The required output is the lines below from the line containing "You are a computer-use agent. Screen" to the line containing "Instruction: Click driver name Оскар ПИАСТРИ", inclusive, retyped exactly. No other lines belong in it.

# [Material provided]
══════

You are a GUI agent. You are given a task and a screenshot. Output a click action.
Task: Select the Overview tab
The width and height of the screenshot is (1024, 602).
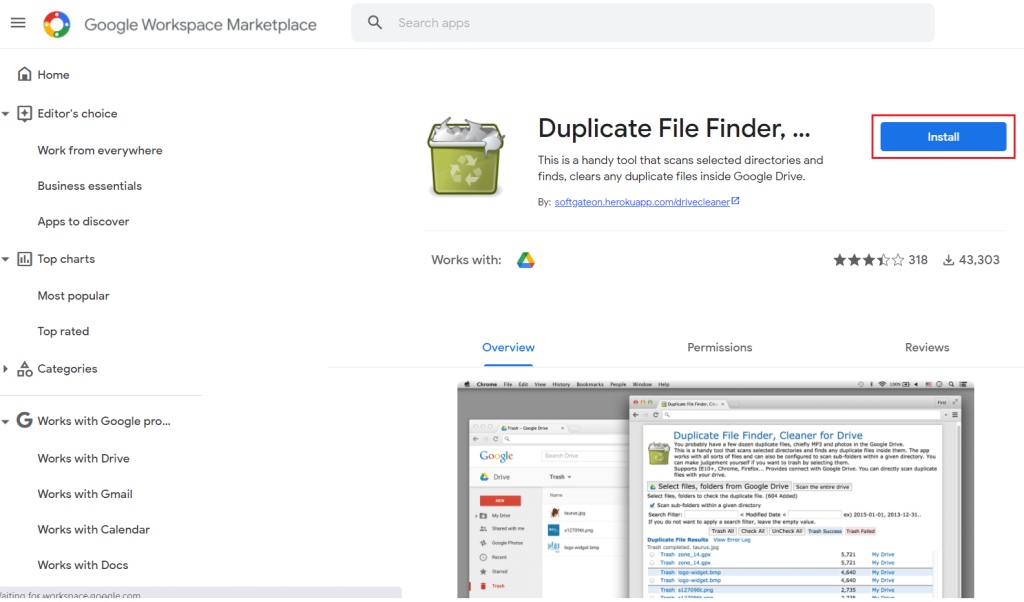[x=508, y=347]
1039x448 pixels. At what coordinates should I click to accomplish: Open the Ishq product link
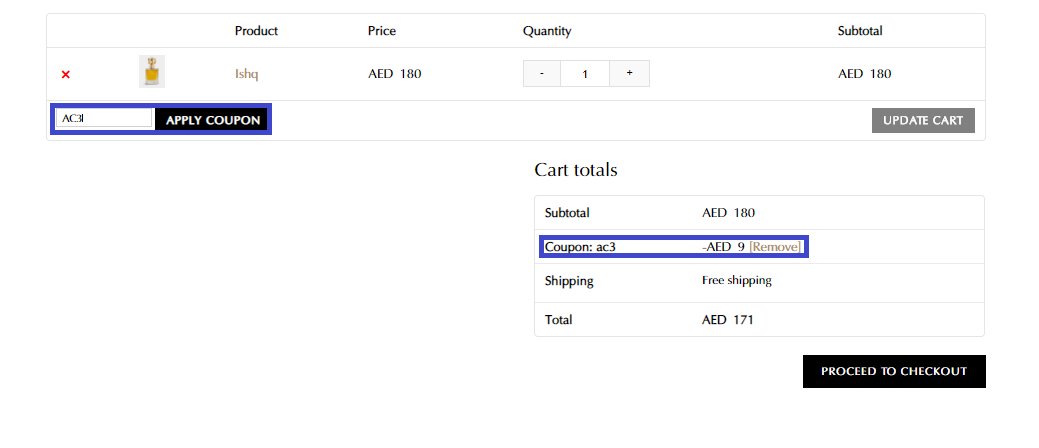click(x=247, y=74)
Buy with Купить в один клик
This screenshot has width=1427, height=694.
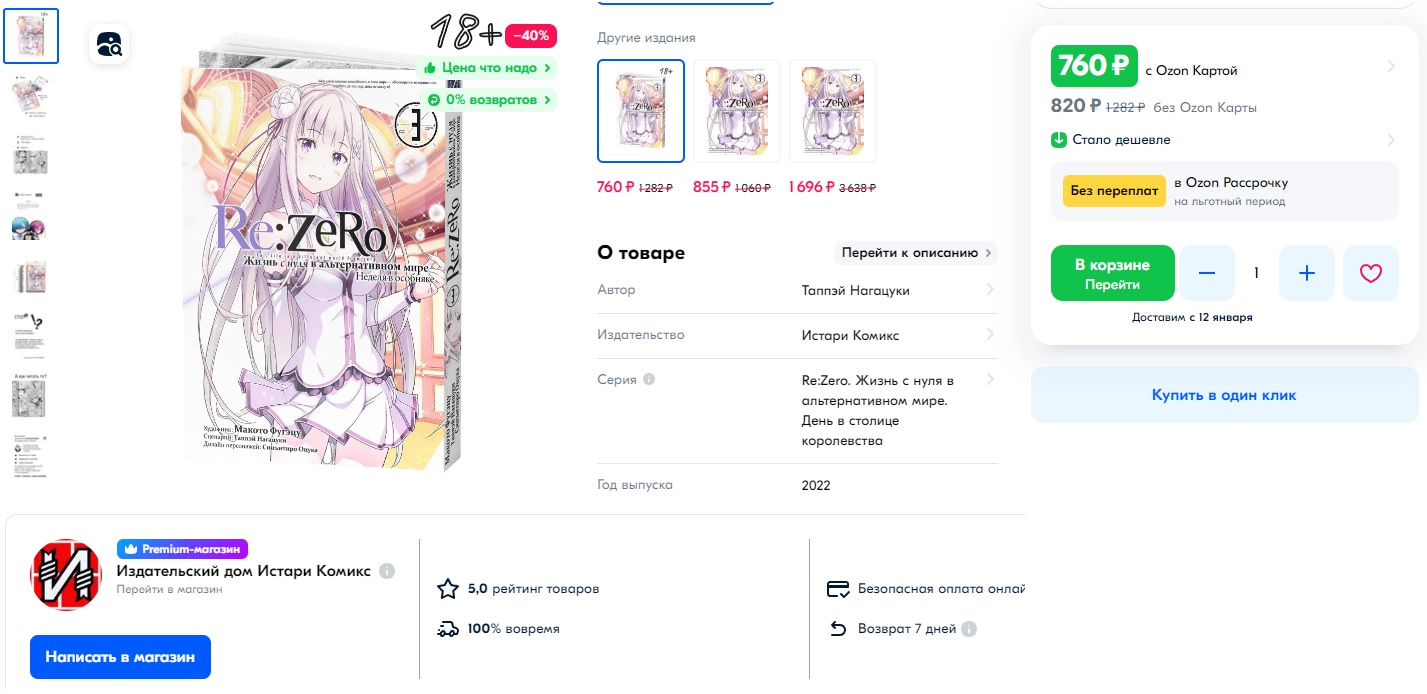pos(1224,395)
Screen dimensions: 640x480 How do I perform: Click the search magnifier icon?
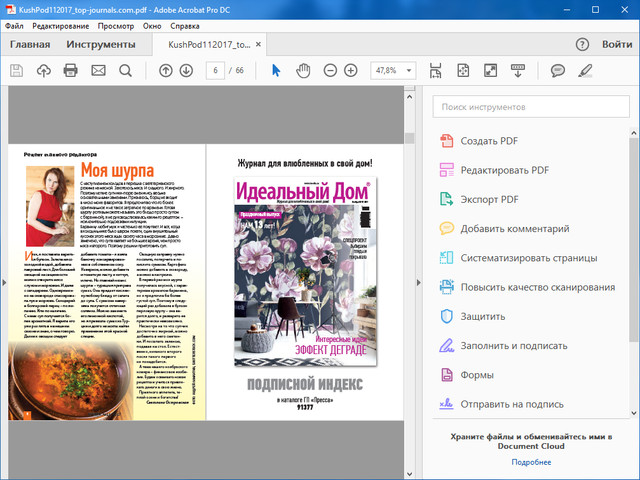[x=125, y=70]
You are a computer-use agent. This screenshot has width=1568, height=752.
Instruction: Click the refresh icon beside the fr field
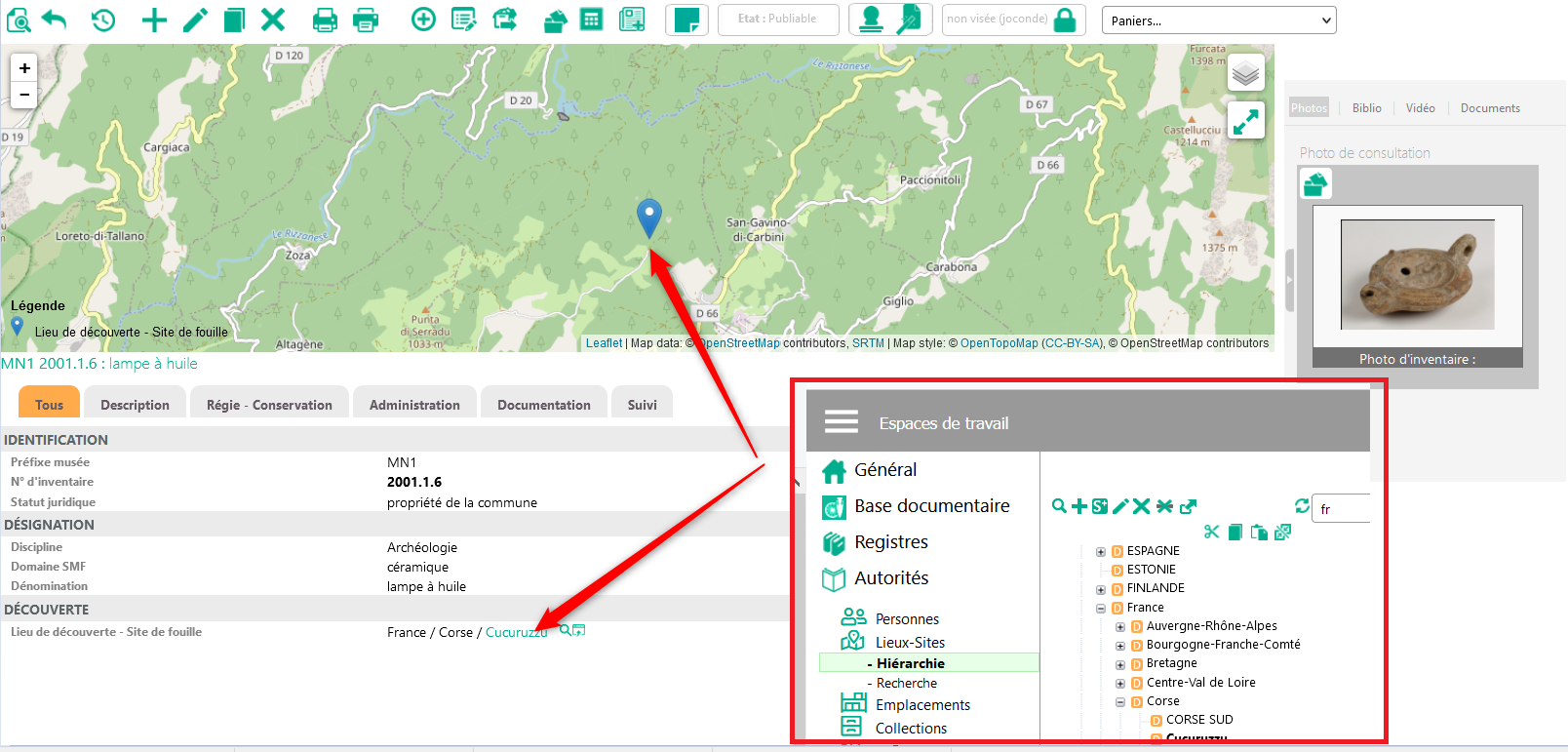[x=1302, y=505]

══════

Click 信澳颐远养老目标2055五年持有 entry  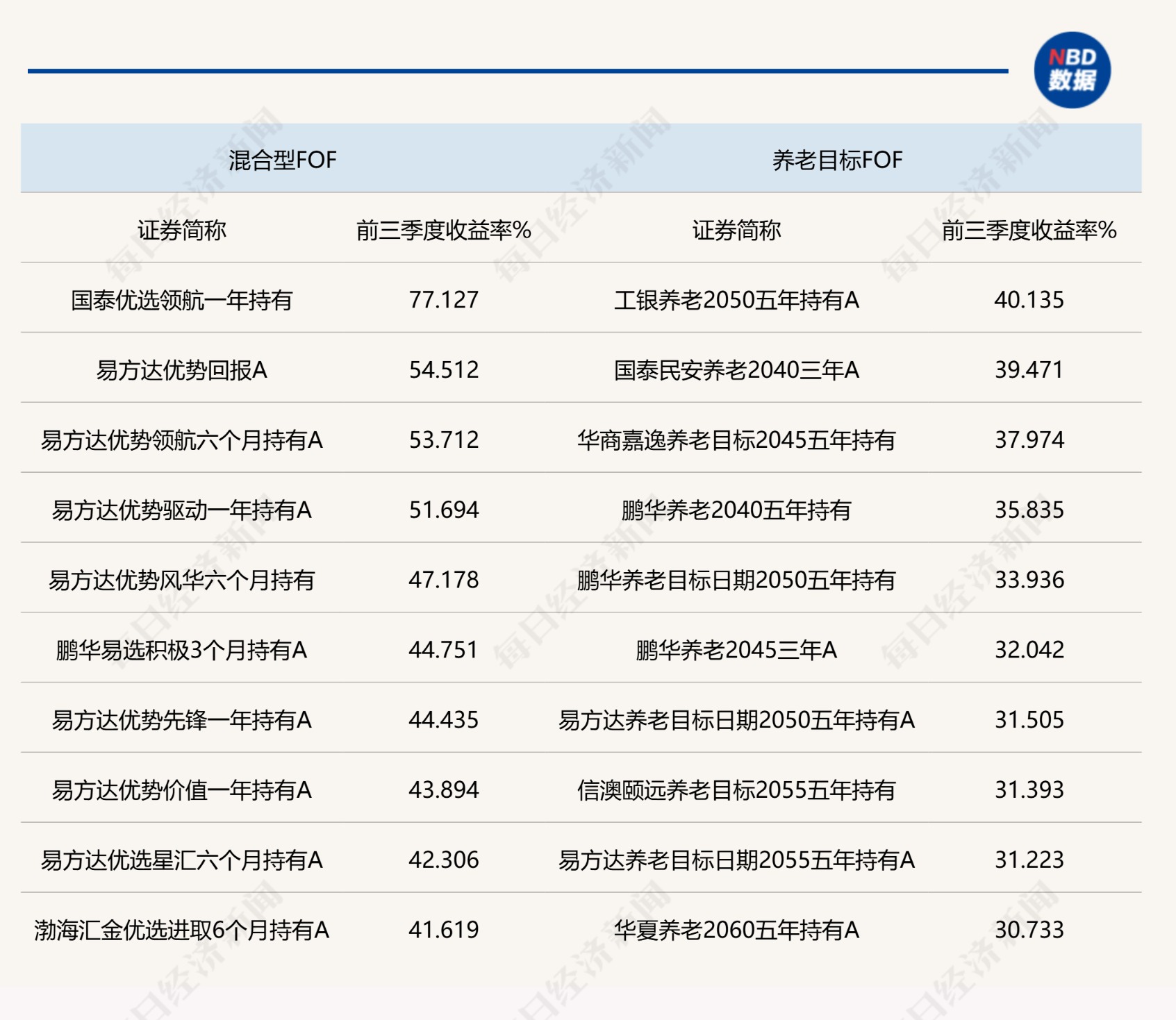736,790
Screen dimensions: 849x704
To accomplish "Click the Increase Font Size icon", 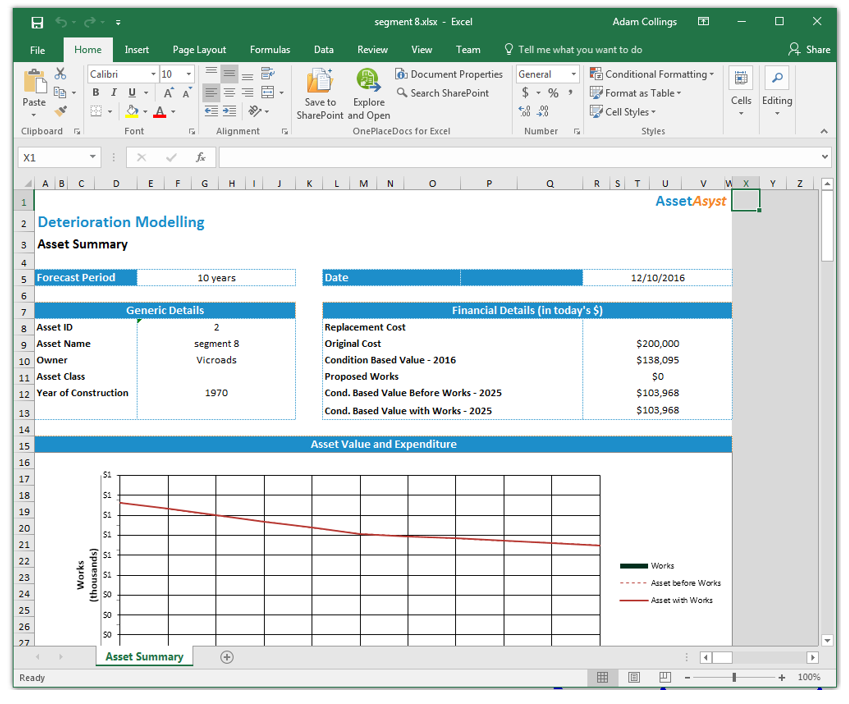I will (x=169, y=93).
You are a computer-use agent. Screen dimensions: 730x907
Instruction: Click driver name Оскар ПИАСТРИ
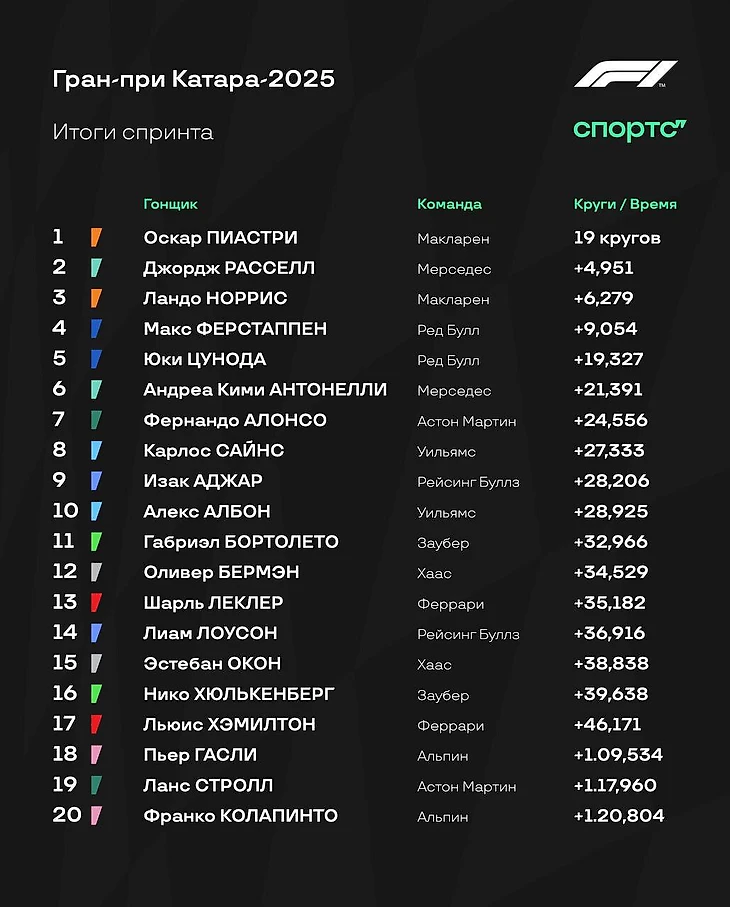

══════

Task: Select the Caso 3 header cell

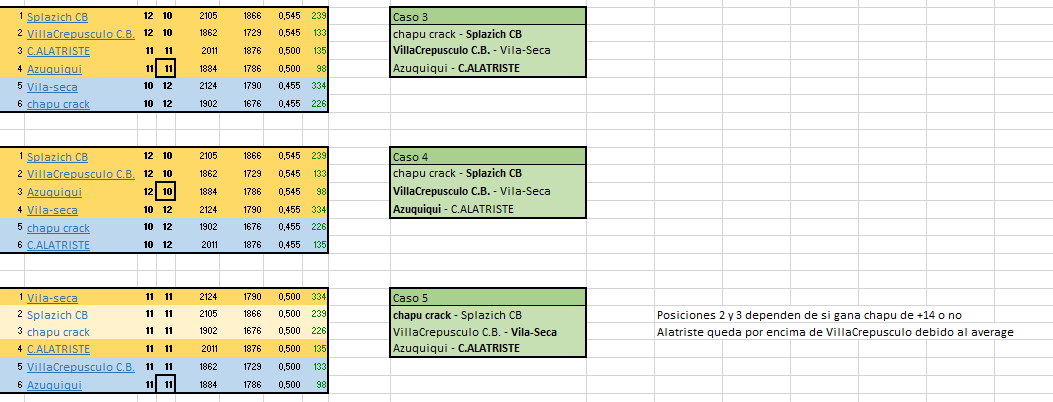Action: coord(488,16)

══════

# [Written response]
You are a computer-use agent. Screen dimensions: 730x907
Instruction: Click driver name Оскар ПИАСТРИ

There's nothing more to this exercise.